This is a backward-compatible release (unless you relied on rounded floats sent from Python 2.7 to Java).

  • Python side: added path for pip install –user
  • Python side: doubles are no longer truncated in Python 2.7
  • Python side: passing integers larger than Long.MAX_VALUE no longer stalls connection.
  • Java side: spurious server error signal no longer sent when GatewayServer is shutting down.
  • Java side: allow disabling automatic connection cleanup in CallbackClient.
  • Java side: return types of Python proxies are correctly converted to the expected type (e.g., a double can be converted to a float)
  • tickets closed for 0.10.5 release

As always, this release has been made possible by the generous contributions from many users. Every bug reports, patches, pull requests, ideas or help on the mailing list is greatly appreciated.

Py4J 0.10.4 released

Py4J 0.10.4 has just been released on PyPI, Maven Central, and bintray
(p2 eclipse repository).

This is a backward-compatible released with two bugfixes:

  • Setting a value in a Java array now correctly converts the Python type to Java type. For example, it is now possible to set a value in a java float array. Before that change, Python type and Java Array value type had to exactly match.
  • Java side: the serverError callback in the GatewayServerListener is no longer called when “java.net.SocketException: Socket closed” exception is raised when the GatewayServer is shutting down. The server_connection_error signal on the Python side was already ignoring that spurious error.
  • Tickets closed for 0.10.4 release

I knew I was being too optimistic about my plans for 0.11 and I now have to face the fact that I won’t be able to release Py4J 1.0 before the end of the year. I’ve been busy with many other community activities (i.e., reviewing conference papers) and I just resumed my work on creating a new binary protocol. I’m still very happy with how things are shaping up so stay tuned!

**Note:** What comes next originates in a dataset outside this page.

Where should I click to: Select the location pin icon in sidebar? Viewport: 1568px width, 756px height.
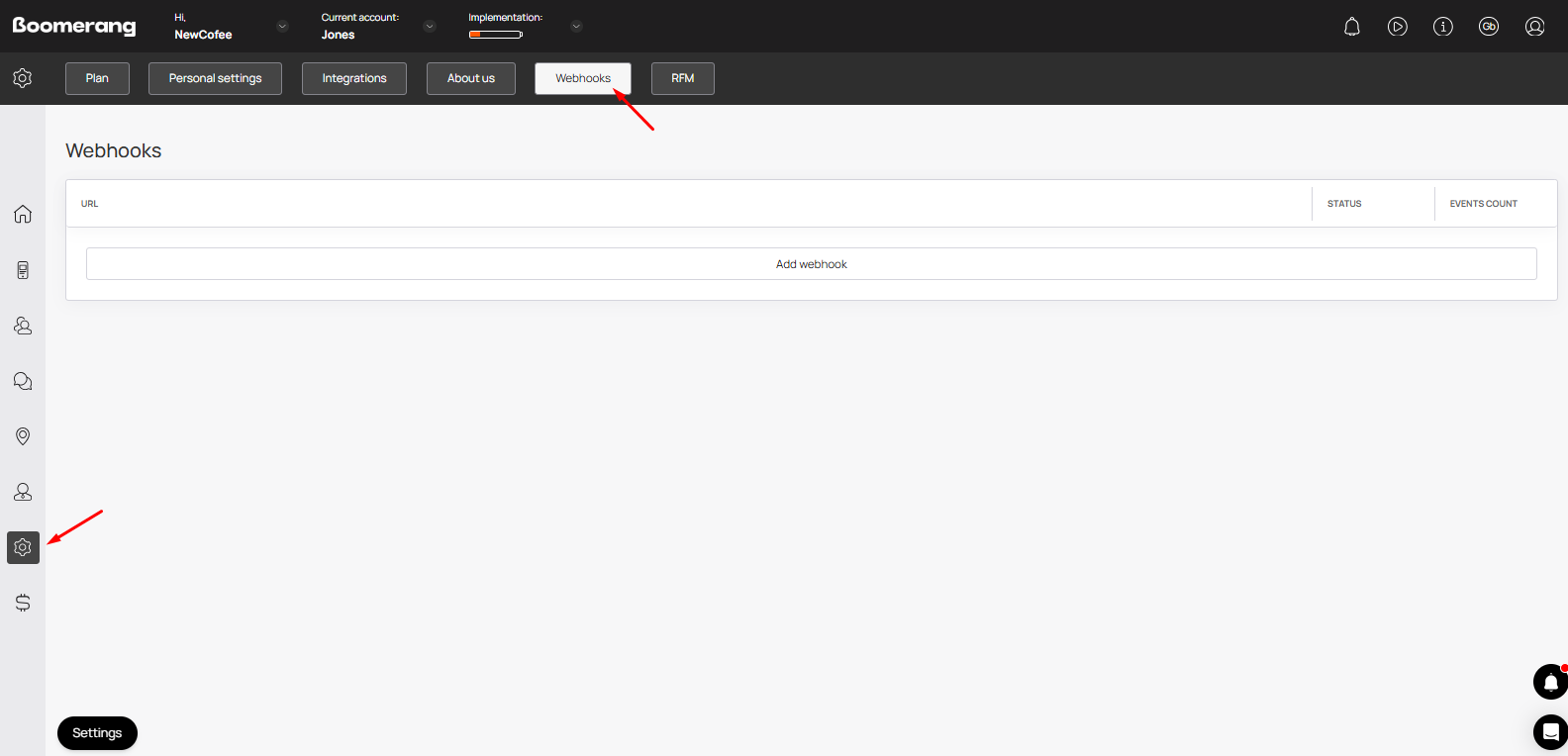click(x=23, y=436)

As always, this release has been made possible by the generous contributions from many users. Every bug reports, patches, pull requests, ideas or help on the mailing list is greatly appreciated.

Py4J 0.10.3 released

Py4J 0.10.3 has just been released on PyPI, Maven Central, and bintray (p2 eclipse repository).

This is a backward-compatible released with a focus on small utilities on the Python side and preparation steps for the major performance work of 0.11.0.

  • Python side: Added java_path option in launch_gateway. If None, will detect whether JAVA_HOME is set and use “JAVA_HOME/bin/java” instead of “java” to launch the JVM.
  • Python side: added “create_new_process_group” in “launch_gateway”. If True, will launch the JVM in a new process group which (1) prevents signals sent to the parent Python process to propagate to the child JVM process, and (2) does not kill the Java process if the Python process dies. This is a useful option if you want to interrupt a long-running Java method call from Python and you launched the JVM using launch_gateway. Such interruption has always been possible if you launched the JVM outside of Python.
  • Python side: introduced a small signals library. Users can now connect to signals emitted by the CallbackServer, which mirrors the events sent by GatewayServer on the Java side.
  • Python side: added “get_java_class” function which returns the java.lang.Class of a JavaClass. Equivalent to calling .class in Java, but from Python.
  • Python side: fixed the project root setup.py, which allows users to install Py4J with pip from the git repository. The root setup.py relied on compiled jars that are no longer provided. It now uses gradlew to build the required jars during the installation. Works on both Linux and Windows 🙂
  • Python side: fixed type conversion when passing a large negative integer.
  • Java side: added defensive programming to prevent concurrent modification of the listeners list (in case a listener removes itself after receiving an event).
  • Both sides: added more memory leak tests and fixed a potential memory leak related to listeners.
  • Both sides: added support for IPv6.
  • Created an official benchmark program to track Py4J speed. The results are available as a Google sheet and charts.
  • Eclipse: Replaced “Eclipse-BuddyPolicy: global” by “DynamicImport-Package: *” for greater compatibility with other OSGi frameworks. Thanks to @scottslewis and @jonahkichwacoders for their work on that.
  • GitHub 0.10.3 milesetone

In parallel to this release, I started testing various alternatives to the text protocol used by Py4J to support faster binary transfers. It is extremely easy to make small mistakes that double or triple the time to perform small operations, but I believe I found a new transport strategy that can significantly speed up large binary transfer while keeping the same performance for other operations.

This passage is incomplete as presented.